APPLY WHAT YOU READ:
A. Say whether each statement below agrees with the passage on Eastern thought reaching the West, which appears after this task and before the material. Answer each with yes or no and quote the deciding words of the passage. (i) The passage says Schopenhauer came upon Anquetil du Perron's annotated Latin translation in 1814. (ii) The passage says Eduard Von Hartmann was writing in 1818. (iii) The passage names Madame Blavatsky and Annie Besant among the few signs of the Eastern mind in Europe.
B. Carry the passage on Eastern thought reaching the West forward from its last sentence, which stands before the material.

TEXT SHOWN:
|---|

And so we can draw a parallel: just as in me, a single human being, the darkness calls forth the helpful light, so does it also in the psychic life of a people. In the crowds that poured into Notre Dame, bent on destruction, dark and nameless forces were at work that swept the individual off his feet; these forces worked also upon Anquetil du Perron, and provoked an answer which has come down in history. For he brought the Eastern mind to the West, and its influence upon us we cannot as yet measure. Let us beware of underestimating it! So far, indeed, there is little of it to be seen in Europe on the intellectual surface: some orientalists, one or two Buddhist enthusiasts, and a few sombre celebrities like Madame Blavatsky and Annie Besant. These manifestations make us think of tiny, scattered islands in the ocean of mankind; in reality they are like the peaks of submarine mountain-ranges of considerable size." (Jung, Modern Man in Search of a Soul, 1932). 
 Arthur Shopenhauer discovered Anquetil du Perron's annotated Latin translation in 1814, just prior to his writing The World as Will and Idea (1818). In the Introduction he wrote:
the access to [the Vedas], opened to us through the Upanishads, is in my eyes the greatest advantage which this still young century enjoys over previous ones, because I believe that the influence of the Sanscrit literature will penetrate not less deeply than did the revival of Greek literature in the fifteenth century
Writing in 1868, Eduard Von Hartmann, in his The Philosophy of the Unconscious,  wrote:
the Hindus... have in effect implicitly possessed the whole history of philosophy, presenting in figurative and undeveloped form what we exhibit only too abstractly through only too many writers and volumes.

|---|

DATA PROVIDED:
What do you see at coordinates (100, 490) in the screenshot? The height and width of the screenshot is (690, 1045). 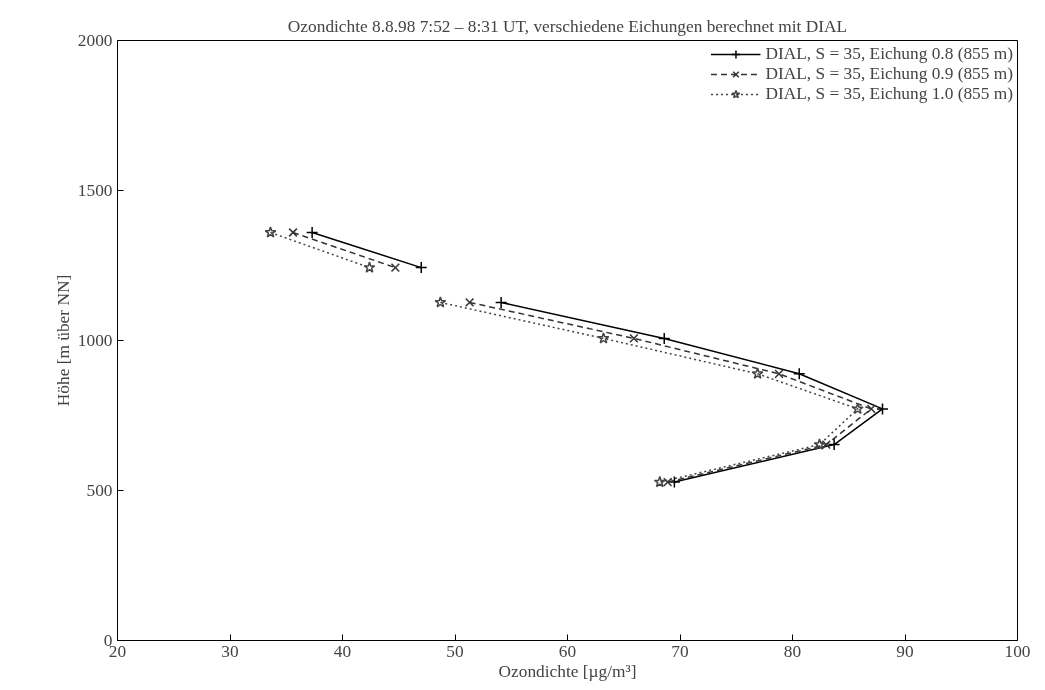 I see `y-tick-label: 500` at bounding box center [100, 490].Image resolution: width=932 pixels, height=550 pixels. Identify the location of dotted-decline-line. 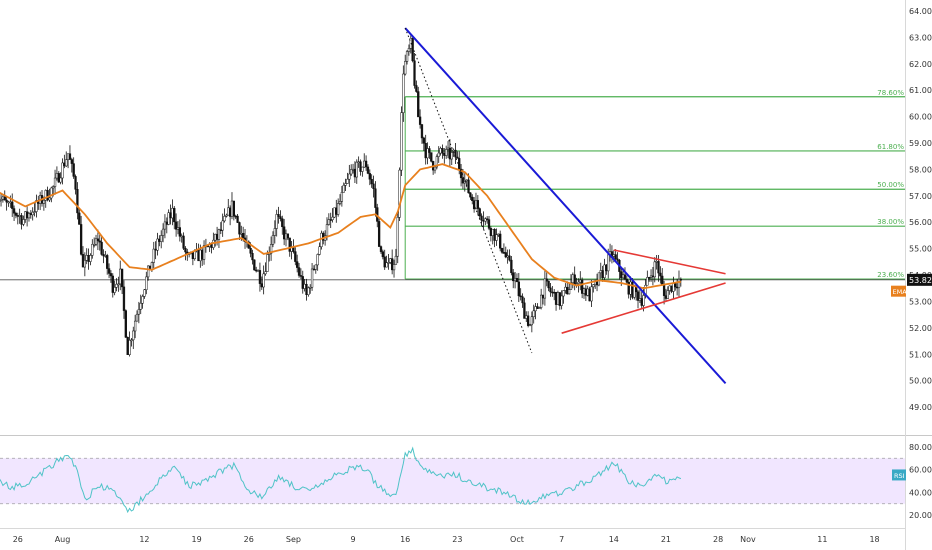
(468, 190).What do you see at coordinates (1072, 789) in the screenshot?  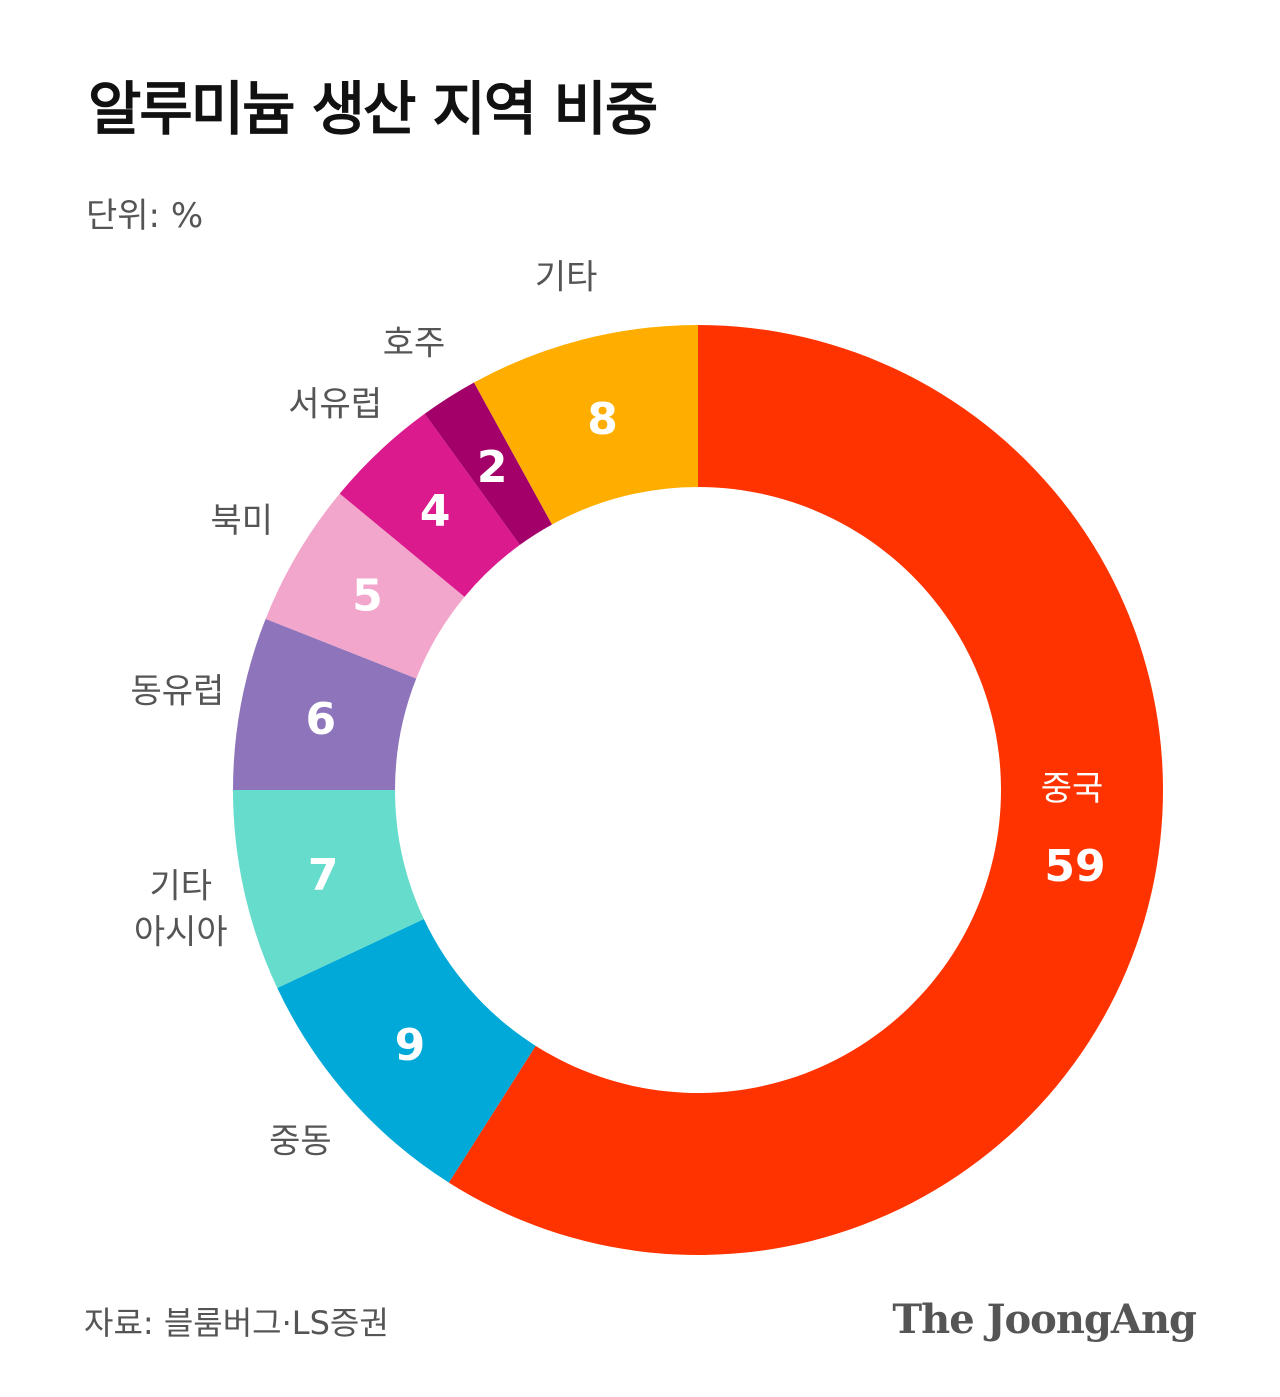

|---|

RESULTS OF THE EXERCISE:
A.
(i) Yes: "Arthur Shopenhauer discovered Anquetil du Perron's annotated Latin translation in 1814"
(ii) No: "Writing in 1868, Eduard Von Hartmann"
(iii) Yes: "and a few sombre celebrities like Madame Blavatsky and Annie Besant"

B.
After Oswald Spengler had already said ( in his Decline of the West) that the first couple of decades of the 21'st century would be defined by a kind of interregnum for Western 'civilization', Arnold Toynbee, the Oxford historian of civilizations, predicted that at the close of the 20th century the world would still be dominated by the West, but that in the 21st century 'India will conquer her conquerors.' The same presentiment was expressed by Carl Jung when he wrote that although the West had conquered the East materially, the East would conquer the West in spirit

The following excerpts are from Juan Mascaro's 1938 translation of the Upanishads titled The Himalayas of the Soul: Translations from the Sanskrit of the Principal Upanishads, reissued in 1967 as a Penguin paperback with a new introduction and called simply The Upanishads.

Isa Upanishads

There are demon-haunted worlds, regions of utter darkness. Whoever in life denies the Spirit falls into that darkness of death.

Who sees all beings in his own Self, and his own Self in all beings, loses all fear.
When a sage sees this great Unity and his Self has become all beings, what delusion and what sorrow can ever be near him?

Into deep darkness fall those who follow the immanent. Into deeper darkness fall those who follow the transcendent.

O life-giving sun, off-spring of the Lord of creation, solitary seer of heaven! Spread thy light and withdraw thy blinding splendour that I may behold thy radiant form: that Spirit far away within thee is my own inmost Spirit.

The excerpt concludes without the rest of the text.